Zum Inhalt springen
Kursinhalt

Lerneinheit 4: Assessment und Entscheidungsfindung

Modul 4 · Public Health und Prävention

Assessment und Entscheidungsfindung

Dieses Modul fokussiert Beobachtung, Einschätzung und pflegefachliche Urteilsbildung als Grundlage verantwortlicher Entscheidungen.

Lernziele

  • zentrale Begriffe zu diesem Aspekt erklären
  • ausgewählte Forschungsergebnisse beschreiben
  • die Relevanz für Versorgung, Bildung, Management oder Gesundheitskommunikation einordnen
  • Handlungsmöglichkeiten für konkrete Situationen ableiten

Fachlicher Überblick

Im Modul "Assessment und Entscheidungsfindung" wird das Thema Public Health und Prävention aus einer fachlichen und praxisnahen Perspektive betrachtet. Die Artikelgrundlagen helfen, Forschungsergebnisse nicht isoliert zu lesen, sondern mit konkreten Fragen aus Versorgung, Bildung, Management und professioneller Verantwortung zu verbinden. Ausgangspunkt ist unter anderem die Beobachtung: Der Beitrag ist eine kritische Analyse des Regierungsentwurfs des Gesundheitsreformgesetzes 2000.

Artikelgrundlage

Diese Beiträge bilden die fachliche Grundlage des Moduls.

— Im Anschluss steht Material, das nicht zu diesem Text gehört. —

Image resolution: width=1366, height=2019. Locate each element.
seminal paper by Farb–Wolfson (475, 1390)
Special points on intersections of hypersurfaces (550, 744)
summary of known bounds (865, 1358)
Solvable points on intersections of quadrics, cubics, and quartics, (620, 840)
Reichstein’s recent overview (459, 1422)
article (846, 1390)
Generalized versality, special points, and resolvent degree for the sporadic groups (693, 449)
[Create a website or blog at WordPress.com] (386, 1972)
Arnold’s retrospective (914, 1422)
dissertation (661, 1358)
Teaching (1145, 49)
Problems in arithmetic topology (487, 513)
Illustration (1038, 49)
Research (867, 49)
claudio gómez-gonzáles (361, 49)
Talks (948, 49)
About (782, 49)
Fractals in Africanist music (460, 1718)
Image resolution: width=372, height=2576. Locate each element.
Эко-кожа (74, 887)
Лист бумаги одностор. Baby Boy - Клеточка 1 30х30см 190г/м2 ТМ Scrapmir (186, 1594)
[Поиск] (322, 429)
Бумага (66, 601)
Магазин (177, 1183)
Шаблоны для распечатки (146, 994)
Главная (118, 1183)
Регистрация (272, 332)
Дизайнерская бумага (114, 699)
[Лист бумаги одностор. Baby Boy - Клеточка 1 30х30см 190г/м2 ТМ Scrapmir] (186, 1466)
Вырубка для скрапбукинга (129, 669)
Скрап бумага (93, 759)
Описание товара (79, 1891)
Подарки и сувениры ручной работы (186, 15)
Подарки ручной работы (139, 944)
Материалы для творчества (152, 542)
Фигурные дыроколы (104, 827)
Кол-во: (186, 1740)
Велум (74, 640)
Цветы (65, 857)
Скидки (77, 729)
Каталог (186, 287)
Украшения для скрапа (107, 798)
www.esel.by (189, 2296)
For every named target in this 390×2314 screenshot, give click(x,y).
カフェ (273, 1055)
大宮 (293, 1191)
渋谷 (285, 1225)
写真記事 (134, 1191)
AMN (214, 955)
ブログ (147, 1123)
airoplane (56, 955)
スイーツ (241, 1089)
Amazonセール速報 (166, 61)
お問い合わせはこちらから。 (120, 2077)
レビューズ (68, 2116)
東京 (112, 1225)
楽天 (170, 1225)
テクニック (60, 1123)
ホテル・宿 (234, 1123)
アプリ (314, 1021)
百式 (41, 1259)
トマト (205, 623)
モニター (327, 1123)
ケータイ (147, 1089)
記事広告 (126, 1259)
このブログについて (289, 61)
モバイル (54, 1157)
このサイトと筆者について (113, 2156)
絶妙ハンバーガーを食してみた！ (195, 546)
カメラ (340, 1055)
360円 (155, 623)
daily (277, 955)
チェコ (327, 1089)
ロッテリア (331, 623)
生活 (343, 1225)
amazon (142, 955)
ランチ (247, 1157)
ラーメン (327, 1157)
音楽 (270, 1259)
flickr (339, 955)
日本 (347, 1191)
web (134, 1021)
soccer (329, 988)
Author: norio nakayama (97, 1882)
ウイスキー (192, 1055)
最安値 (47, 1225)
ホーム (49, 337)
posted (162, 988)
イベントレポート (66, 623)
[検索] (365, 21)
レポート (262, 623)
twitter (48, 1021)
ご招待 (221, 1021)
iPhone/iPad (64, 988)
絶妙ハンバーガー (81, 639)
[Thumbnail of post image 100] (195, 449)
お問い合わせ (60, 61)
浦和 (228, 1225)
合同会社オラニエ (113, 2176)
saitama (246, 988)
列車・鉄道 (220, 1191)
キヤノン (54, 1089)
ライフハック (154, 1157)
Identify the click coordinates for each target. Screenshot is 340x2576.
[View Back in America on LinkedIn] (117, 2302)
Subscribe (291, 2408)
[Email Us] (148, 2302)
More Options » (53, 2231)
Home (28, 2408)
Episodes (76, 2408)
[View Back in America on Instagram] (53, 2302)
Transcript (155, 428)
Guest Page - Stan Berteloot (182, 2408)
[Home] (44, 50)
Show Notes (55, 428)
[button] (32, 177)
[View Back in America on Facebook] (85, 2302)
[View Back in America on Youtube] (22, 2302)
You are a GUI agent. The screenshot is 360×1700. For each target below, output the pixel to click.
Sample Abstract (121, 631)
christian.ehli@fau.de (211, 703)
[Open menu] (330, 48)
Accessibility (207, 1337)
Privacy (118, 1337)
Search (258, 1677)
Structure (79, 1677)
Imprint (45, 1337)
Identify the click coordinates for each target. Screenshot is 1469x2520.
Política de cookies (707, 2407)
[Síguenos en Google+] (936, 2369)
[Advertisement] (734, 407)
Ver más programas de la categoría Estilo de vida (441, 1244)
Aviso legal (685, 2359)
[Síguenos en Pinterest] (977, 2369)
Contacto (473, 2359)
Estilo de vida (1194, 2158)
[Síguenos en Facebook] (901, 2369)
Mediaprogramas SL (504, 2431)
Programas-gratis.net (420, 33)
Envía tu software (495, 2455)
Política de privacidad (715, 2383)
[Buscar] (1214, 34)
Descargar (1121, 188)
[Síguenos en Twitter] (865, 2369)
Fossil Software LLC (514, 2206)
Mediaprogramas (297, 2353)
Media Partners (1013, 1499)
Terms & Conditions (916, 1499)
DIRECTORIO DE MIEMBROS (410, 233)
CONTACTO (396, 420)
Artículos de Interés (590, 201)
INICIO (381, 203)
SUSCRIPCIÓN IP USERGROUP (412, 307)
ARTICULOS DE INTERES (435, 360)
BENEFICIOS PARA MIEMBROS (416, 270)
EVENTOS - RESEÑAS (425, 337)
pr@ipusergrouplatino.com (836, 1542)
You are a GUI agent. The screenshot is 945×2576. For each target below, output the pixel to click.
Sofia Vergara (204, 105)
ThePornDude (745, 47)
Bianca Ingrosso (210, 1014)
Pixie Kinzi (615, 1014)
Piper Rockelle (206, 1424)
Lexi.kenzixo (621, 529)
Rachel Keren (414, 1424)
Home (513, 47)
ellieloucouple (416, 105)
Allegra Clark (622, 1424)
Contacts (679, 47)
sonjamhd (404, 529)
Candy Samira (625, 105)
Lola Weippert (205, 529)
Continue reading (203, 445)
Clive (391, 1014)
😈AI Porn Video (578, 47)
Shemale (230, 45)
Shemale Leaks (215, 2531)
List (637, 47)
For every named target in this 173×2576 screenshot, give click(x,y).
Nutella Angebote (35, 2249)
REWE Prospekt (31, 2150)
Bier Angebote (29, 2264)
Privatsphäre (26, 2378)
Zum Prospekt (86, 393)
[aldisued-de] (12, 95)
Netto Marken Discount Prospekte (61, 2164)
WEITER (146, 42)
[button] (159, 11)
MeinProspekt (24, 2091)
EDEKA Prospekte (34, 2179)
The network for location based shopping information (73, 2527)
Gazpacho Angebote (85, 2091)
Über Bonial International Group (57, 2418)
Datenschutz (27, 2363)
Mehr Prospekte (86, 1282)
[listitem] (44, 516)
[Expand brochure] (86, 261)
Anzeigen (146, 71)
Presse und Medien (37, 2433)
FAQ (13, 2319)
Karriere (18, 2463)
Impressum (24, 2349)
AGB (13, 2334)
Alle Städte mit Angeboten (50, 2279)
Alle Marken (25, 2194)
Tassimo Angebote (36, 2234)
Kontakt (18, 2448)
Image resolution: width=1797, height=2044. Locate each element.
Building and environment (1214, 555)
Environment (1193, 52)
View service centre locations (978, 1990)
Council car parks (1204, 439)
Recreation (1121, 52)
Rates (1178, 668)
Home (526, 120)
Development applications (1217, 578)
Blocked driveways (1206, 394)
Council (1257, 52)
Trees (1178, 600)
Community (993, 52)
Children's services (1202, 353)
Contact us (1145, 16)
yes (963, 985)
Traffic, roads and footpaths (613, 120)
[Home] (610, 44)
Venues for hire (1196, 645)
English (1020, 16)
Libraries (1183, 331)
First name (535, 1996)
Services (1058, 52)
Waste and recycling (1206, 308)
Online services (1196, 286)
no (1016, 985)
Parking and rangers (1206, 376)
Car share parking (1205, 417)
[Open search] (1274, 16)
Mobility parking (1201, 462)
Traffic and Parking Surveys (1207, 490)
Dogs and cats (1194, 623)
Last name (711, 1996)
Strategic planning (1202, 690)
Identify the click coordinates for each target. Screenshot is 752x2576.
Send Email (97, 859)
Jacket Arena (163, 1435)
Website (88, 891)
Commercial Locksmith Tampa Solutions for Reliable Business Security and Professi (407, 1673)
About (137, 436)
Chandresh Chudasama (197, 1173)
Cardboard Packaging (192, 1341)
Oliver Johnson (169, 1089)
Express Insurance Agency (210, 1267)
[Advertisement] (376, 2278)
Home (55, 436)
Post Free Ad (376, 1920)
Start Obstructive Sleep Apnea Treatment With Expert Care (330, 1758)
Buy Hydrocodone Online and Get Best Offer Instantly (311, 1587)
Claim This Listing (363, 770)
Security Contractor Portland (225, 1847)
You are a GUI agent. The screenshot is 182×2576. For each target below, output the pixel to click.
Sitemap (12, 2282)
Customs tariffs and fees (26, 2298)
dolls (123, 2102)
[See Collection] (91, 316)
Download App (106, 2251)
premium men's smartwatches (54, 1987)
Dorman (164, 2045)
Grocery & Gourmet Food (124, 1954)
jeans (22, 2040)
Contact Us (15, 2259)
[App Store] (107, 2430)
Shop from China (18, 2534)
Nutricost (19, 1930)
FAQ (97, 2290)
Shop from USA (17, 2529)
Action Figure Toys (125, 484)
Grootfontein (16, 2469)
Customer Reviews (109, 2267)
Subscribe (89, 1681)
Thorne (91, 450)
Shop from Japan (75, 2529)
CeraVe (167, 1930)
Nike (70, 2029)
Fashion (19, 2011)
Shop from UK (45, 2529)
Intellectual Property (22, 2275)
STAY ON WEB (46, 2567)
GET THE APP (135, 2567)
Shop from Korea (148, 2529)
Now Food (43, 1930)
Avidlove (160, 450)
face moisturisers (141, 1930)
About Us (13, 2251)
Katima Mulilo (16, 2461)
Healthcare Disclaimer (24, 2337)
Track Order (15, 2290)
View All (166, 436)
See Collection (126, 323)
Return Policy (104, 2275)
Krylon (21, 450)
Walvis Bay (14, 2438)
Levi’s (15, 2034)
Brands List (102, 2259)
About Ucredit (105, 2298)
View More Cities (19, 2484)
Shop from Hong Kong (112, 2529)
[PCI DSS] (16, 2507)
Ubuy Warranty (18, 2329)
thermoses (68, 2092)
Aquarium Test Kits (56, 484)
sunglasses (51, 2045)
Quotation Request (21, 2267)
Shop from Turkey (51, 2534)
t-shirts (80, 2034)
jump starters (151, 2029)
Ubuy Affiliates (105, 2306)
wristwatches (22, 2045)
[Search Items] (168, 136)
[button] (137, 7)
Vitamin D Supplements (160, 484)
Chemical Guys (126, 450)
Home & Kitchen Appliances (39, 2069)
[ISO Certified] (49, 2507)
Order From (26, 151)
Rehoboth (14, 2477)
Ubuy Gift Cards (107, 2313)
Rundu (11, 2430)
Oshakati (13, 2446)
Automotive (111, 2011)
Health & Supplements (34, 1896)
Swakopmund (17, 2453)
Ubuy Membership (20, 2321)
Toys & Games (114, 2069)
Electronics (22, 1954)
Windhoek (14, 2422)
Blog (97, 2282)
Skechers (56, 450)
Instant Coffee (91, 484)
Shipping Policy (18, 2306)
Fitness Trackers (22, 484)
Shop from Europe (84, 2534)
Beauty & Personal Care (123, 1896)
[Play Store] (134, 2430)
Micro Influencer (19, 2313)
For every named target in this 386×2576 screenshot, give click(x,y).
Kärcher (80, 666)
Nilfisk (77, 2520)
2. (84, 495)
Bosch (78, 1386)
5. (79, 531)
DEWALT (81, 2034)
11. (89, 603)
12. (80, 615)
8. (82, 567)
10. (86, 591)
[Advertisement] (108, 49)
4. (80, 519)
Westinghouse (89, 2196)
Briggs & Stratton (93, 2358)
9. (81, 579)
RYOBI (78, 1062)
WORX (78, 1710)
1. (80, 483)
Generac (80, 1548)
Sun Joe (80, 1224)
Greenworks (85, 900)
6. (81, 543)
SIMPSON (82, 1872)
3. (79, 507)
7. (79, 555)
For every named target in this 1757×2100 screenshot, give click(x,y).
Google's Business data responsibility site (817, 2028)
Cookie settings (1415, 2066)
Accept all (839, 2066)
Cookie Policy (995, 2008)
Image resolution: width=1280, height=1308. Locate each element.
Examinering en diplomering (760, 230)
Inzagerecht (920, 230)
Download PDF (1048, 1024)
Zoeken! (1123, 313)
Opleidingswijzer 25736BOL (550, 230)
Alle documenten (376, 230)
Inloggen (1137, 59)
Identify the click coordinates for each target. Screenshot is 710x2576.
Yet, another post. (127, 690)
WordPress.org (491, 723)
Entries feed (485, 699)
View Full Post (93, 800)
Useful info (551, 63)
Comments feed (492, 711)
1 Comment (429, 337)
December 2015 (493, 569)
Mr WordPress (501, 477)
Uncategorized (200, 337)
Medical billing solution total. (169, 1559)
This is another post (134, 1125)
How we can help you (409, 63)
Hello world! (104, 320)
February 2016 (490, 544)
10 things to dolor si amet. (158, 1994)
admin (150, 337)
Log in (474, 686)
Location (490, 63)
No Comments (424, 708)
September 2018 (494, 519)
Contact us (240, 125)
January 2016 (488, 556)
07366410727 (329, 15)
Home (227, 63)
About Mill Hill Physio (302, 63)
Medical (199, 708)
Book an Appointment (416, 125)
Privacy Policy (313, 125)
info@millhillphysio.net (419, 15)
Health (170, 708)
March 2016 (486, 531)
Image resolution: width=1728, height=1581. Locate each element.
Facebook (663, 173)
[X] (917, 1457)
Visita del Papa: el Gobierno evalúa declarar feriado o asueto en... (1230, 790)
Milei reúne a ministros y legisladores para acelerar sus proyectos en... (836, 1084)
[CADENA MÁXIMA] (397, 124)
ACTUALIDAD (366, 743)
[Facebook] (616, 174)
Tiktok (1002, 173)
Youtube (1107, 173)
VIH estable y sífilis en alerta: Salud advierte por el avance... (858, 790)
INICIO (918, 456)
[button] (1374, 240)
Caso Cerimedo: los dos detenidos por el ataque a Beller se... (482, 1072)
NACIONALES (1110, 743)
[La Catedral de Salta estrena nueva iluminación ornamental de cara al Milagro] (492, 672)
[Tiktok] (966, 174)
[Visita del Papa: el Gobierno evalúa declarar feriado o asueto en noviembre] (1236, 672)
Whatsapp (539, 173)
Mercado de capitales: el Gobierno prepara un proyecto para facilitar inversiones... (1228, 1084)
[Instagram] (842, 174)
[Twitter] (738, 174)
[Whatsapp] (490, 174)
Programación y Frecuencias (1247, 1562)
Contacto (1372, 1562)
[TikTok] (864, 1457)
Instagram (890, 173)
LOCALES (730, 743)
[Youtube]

Vorschau: Mit 5 Mark sind Sie dabei! Prävention, Gesundheitsförderung und die Gesundheitsreform 2000

Mit 5 Mark sind Sie dabei! Prävention, Gesundheitsförderung und die Gesundheitsreform 2000

Prister, K. · 1999 / Ausgabe 11 · S. 59 bis 62

Der Beitrag ist eine kritische Analyse des Regierungsentwurfs des Gesundheitsreformgesetzes 2000. Die Regierung versprach, der Prävention und Gesundheitsförderung wieder den ihr zukommenden Stellenwert einräumen zu wollen

0/300
Vorschau: Mentale Gesundheit stärken, Krisen verhindern. Die Nationale Suizidpräventionsstrategie NaSuPS.

Mentale Gesundheit stärken, Krisen verhindern. Die Nationale Suizidpräventionsstrategie NaSuPS.

Albers, M. · 2024 / Ausgabe 2 · S. 90 bis 92

Die Suizidprävention wird in Deutschland verstärkt, da die Suizidrate 2022 erstmals seit Jahren wieder angestiegen ist. Eine Nationale Suizidpräventionsstrategie (NaSuPS) wird entwickelt, um Krisen zu verhindern und die mentale Gesundheit zu stärken. Ein neues Bundesinstitut für Prävention soll dabei eine zentrale Rolle spielen. Suizid wird

0/300

Kernaussagen

Hauptaussage

Das Thema Public Health und Prävention wird als Zusammenspiel von wissenschaftlicher Evidenz, professionellem Urteil und organisatorischen Rahmenbedingungen sichtbar.

Praxisrelevanz

Die Artikel regen dazu an, Routinen zu prüfen, Entscheidungen zu begründen und fachliche Entwicklung in konkrete Handlungssituationen zu übersetzen.

Offene Fragen

Welche Voraussetzungen braucht Ihre Einrichtung, damit diese Erkenntnisse wirksam werden können? Welche Daten, Kompetenzen oder Abstimmungen fehlen noch?

Transfer

Nutzen Sie die Artikel nicht nur als Literatur, sondern als Gesprächsanlass für Team, Lehre, Qualitätsentwicklung oder Fallbesprechung.

Praxistransfer

Reflexionsimpuls: Wählen Sie eine Situation aus Ihrer Praxis, in der Public Health und Prävention sichtbar wird. Welche Entscheidung müsste fachlich begründet werden? Welche Erkenntnis aus den Artikeln hilft dabei?

Zum Weiterlesen in CareLit

Ergänzende Treffer aus CareLit. Für den vollständigen Zugriff kann ein CareLit-Zugang erforderlich sein.

Passende Rezensionen und Nachrichten

Merksätze

  • Forschung wird wirksam, wenn sie in konkrete Entscheidungen übersetzt wird.
  • Gute Versorgung verbindet Evidenz, Beziehung und Organisation.
  • Reflexion ist kein Zusatz, sondern Teil professioneller Verantwortung.
Dieses Modul fokussiert Beobachtung, Einschätzung und pflegefachliche Urteilsbildung als Grundlage verantwortlicher Entscheidungen.
Bewertung
0 0

Momentan sind keine Kommentare vorhanden.

, um als erster einen Kommentar zu hinterlassen.